Could you give the entries again, exactly as written?

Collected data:
***

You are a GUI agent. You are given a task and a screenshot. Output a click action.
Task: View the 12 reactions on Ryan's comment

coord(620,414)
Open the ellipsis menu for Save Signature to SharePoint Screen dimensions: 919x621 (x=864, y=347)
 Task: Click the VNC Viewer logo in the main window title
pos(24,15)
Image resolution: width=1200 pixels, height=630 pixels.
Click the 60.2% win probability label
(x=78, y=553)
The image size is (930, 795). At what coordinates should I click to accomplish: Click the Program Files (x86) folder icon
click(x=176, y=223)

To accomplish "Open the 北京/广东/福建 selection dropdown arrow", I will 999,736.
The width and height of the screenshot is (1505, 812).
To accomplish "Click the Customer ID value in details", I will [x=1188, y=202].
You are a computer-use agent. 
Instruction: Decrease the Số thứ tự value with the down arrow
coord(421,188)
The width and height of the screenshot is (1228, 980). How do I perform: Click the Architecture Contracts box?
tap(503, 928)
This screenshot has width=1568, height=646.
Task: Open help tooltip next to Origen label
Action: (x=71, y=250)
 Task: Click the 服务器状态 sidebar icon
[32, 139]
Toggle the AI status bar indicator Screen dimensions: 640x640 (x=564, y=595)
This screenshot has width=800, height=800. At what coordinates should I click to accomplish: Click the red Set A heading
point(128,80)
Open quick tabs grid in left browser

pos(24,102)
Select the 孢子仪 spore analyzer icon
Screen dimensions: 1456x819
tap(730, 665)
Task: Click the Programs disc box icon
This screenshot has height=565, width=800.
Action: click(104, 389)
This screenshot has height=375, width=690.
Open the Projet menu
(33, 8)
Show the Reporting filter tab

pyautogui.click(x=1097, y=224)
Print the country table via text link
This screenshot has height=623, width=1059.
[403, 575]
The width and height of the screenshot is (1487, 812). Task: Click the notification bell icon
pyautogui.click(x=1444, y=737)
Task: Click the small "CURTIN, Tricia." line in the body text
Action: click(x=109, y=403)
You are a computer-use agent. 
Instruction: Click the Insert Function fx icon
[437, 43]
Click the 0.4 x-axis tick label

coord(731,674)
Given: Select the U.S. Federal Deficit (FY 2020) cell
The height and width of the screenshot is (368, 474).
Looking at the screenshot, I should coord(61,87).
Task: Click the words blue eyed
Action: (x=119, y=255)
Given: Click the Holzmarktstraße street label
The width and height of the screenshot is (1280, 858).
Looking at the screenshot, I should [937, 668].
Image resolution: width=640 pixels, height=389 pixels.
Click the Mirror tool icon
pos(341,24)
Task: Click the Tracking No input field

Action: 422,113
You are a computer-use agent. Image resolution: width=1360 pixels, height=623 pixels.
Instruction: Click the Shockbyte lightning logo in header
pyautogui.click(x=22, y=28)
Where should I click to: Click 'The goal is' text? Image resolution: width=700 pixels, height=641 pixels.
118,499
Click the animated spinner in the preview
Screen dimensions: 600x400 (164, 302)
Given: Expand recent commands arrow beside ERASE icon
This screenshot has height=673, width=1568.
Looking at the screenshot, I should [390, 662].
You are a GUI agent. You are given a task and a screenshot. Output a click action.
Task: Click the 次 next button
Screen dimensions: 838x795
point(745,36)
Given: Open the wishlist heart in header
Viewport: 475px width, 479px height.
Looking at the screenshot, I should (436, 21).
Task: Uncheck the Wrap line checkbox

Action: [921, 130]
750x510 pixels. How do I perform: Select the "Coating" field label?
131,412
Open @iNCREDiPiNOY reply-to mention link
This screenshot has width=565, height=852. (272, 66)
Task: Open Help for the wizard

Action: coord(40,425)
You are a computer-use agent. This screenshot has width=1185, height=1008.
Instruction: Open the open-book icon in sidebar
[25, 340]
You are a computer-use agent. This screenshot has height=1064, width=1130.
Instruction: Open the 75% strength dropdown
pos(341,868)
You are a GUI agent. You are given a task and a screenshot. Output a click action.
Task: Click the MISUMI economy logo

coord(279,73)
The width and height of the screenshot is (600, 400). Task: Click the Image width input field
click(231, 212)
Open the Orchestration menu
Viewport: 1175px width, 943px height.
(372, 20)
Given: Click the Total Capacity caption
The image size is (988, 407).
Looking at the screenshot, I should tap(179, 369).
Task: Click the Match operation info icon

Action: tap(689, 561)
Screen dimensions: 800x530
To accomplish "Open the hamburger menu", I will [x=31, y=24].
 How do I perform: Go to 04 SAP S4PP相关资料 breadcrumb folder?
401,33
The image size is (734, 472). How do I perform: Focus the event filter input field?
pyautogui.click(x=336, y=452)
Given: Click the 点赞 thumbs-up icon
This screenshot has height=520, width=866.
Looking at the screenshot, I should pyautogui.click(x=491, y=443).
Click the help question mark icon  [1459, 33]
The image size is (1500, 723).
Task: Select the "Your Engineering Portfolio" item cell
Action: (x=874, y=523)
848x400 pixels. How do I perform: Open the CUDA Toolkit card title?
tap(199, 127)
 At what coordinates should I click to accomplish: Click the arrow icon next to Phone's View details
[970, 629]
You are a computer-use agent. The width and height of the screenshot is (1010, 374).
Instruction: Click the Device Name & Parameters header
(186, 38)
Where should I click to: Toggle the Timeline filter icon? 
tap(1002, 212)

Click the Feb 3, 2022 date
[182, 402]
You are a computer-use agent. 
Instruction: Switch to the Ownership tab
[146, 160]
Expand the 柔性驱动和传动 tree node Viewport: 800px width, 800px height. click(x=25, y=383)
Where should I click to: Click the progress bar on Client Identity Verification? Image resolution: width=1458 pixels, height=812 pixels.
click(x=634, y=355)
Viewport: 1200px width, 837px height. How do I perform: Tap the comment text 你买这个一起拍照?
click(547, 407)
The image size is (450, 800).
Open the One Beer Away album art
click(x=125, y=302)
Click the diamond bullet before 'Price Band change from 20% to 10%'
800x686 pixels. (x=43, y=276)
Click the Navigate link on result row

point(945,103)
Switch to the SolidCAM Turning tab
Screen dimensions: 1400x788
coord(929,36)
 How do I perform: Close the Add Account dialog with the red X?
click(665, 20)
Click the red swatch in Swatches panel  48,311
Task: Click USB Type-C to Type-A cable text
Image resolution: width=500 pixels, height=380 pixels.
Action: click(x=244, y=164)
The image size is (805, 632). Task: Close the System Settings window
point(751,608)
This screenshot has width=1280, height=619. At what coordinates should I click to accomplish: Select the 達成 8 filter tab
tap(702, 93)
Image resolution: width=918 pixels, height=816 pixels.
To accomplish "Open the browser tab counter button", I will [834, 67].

***

WRITTEN RESPONSE:
You are a GUI agent. You are given a task and a screenshot. Output a click action.
Task: View the 12 reactions on Ryan's comment

coord(620,414)
Open the ellipsis menu for Save Signature to SharePoint Screen dimensions: 919x621 (x=864, y=347)
 Task: Click the VNC Viewer logo in the main window title
pos(24,15)
Image resolution: width=1200 pixels, height=630 pixels.
Click the 60.2% win probability label
(x=78, y=553)
The image size is (930, 795). At what coordinates should I click to accomplish: Click the Program Files (x86) folder icon
click(x=176, y=223)

To accomplish "Open the 北京/广东/福建 selection dropdown arrow", I will 999,736.
The width and height of the screenshot is (1505, 812).
To accomplish "Click the Customer ID value in details", I will [x=1188, y=202].
You are a computer-use agent. 
Instruction: Decrease the Số thứ tự value with the down arrow
coord(421,188)
The width and height of the screenshot is (1228, 980). How do I perform: Click the Architecture Contracts box?
tap(503, 928)
This screenshot has width=1568, height=646.
Task: Open help tooltip next to Origen label
Action: (x=71, y=250)
 Task: Click the 服务器状态 sidebar icon
[32, 139]
Toggle the AI status bar indicator Screen dimensions: 640x640 (x=564, y=595)
This screenshot has width=800, height=800. At what coordinates should I click to accomplish: Click the red Set A heading
point(128,80)
Open quick tabs grid in left browser

pos(24,102)
Select the 孢子仪 spore analyzer icon
Screen dimensions: 1456x819
tap(730, 665)
Task: Click the Programs disc box icon
This screenshot has height=565, width=800.
Action: click(104, 389)
This screenshot has height=375, width=690.
Open the Projet menu
(33, 8)
Show the Reporting filter tab

pyautogui.click(x=1097, y=224)
Print the country table via text link
This screenshot has height=623, width=1059.
[403, 575]
The width and height of the screenshot is (1487, 812). Task: Click the notification bell icon
pyautogui.click(x=1444, y=737)
Task: Click the small "CURTIN, Tricia." line in the body text
Action: click(x=109, y=403)
You are a computer-use agent. 
Instruction: Click the Insert Function fx icon
[437, 43]
Click the 0.4 x-axis tick label

coord(731,674)
Given: Select the U.S. Federal Deficit (FY 2020) cell
The height and width of the screenshot is (368, 474).
Looking at the screenshot, I should coord(61,87).
Task: Click the words blue eyed
Action: (x=119, y=255)
Given: Click the Holzmarktstraße street label
The width and height of the screenshot is (1280, 858).
Looking at the screenshot, I should [937, 668].
Image resolution: width=640 pixels, height=389 pixels.
Click the Mirror tool icon
pos(341,24)
Task: Click the Tracking No input field

Action: 422,113
You are a computer-use agent. Image resolution: width=1360 pixels, height=623 pixels.
Instruction: Click the Shockbyte lightning logo in header
pyautogui.click(x=22, y=28)
Where should I click to: Click 'The goal is' text? Image resolution: width=700 pixels, height=641 pixels.
118,499
Click the animated spinner in the preview
Screen dimensions: 600x400 (164, 302)
Given: Expand recent commands arrow beside ERASE icon
This screenshot has height=673, width=1568.
Looking at the screenshot, I should [390, 662].
You are a GUI agent. You are given a task and a screenshot. Output a click action.
Task: Click the 次 next button
Screen dimensions: 838x795
point(745,36)
Given: Open the wishlist heart in header
Viewport: 475px width, 479px height.
Looking at the screenshot, I should (436, 21).
Task: Uncheck the Wrap line checkbox

Action: [921, 130]
750x510 pixels. How do I perform: Select the "Coating" field label?
131,412
Open @iNCREDiPiNOY reply-to mention link
This screenshot has width=565, height=852. (272, 66)
Task: Open Help for the wizard

Action: coord(40,425)
You are a computer-use agent. This screenshot has width=1185, height=1008.
Instruction: Open the open-book icon in sidebar
[25, 340]
You are a computer-use agent. This screenshot has height=1064, width=1130.
Instruction: Open the 75% strength dropdown
pos(341,868)
You are a GUI agent. You are given a task and a screenshot. Output a click action.
Task: Click the MISUMI economy logo

coord(279,73)
The width and height of the screenshot is (600, 400). Task: Click the Image width input field
click(231, 212)
Open the Orchestration menu
Viewport: 1175px width, 943px height.
(372, 20)
Given: Click the Total Capacity caption
The image size is (988, 407).
Looking at the screenshot, I should tap(179, 369).
Task: Click the Match operation info icon

Action: tap(689, 561)
Screen dimensions: 800x530
To accomplish "Open the hamburger menu", I will [x=31, y=24].
 How do I perform: Go to 04 SAP S4PP相关资料 breadcrumb folder?
401,33
The image size is (734, 472). How do I perform: Focus the event filter input field?
pyautogui.click(x=336, y=452)
Given: Click the 点赞 thumbs-up icon
This screenshot has height=520, width=866.
Looking at the screenshot, I should pyautogui.click(x=491, y=443).
Click the help question mark icon  [1459, 33]
The image size is (1500, 723).
Task: Select the "Your Engineering Portfolio" item cell
Action: (x=874, y=523)
848x400 pixels. How do I perform: Open the CUDA Toolkit card title?
tap(199, 127)
 At what coordinates should I click to accomplish: Click the arrow icon next to Phone's View details
[970, 629]
You are a computer-use agent. The width and height of the screenshot is (1010, 374).
Instruction: Click the Device Name & Parameters header
(186, 38)
Where should I click to: Toggle the Timeline filter icon? 
tap(1002, 212)

Click the Feb 3, 2022 date
[182, 402]
You are a computer-use agent. 
Instruction: Switch to the Ownership tab
[146, 160]
Expand the 柔性驱动和传动 tree node Viewport: 800px width, 800px height. click(x=25, y=383)
Where should I click to: Click the progress bar on Client Identity Verification? Image resolution: width=1458 pixels, height=812 pixels.
click(x=634, y=355)
Viewport: 1200px width, 837px height. How do I perform: Tap the comment text 你买这个一起拍照?
click(547, 407)
The image size is (450, 800).
Open the One Beer Away album art
click(x=125, y=302)
Click the diamond bullet before 'Price Band change from 20% to 10%'
800x686 pixels. (x=43, y=276)
Click the Navigate link on result row

point(945,103)
Switch to the SolidCAM Turning tab
Screen dimensions: 1400x788
coord(929,36)
 How do I perform: Close the Add Account dialog with the red X?
click(665, 20)
Click the red swatch in Swatches panel  48,311
Task: Click USB Type-C to Type-A cable text
Image resolution: width=500 pixels, height=380 pixels.
Action: click(x=244, y=164)
The image size is (805, 632). Task: Close the System Settings window
point(751,608)
This screenshot has width=1280, height=619. At what coordinates should I click to accomplish: Select the 達成 8 filter tab
tap(702, 93)
Image resolution: width=918 pixels, height=816 pixels.
To accomplish "Open the browser tab counter button", I will [834, 67].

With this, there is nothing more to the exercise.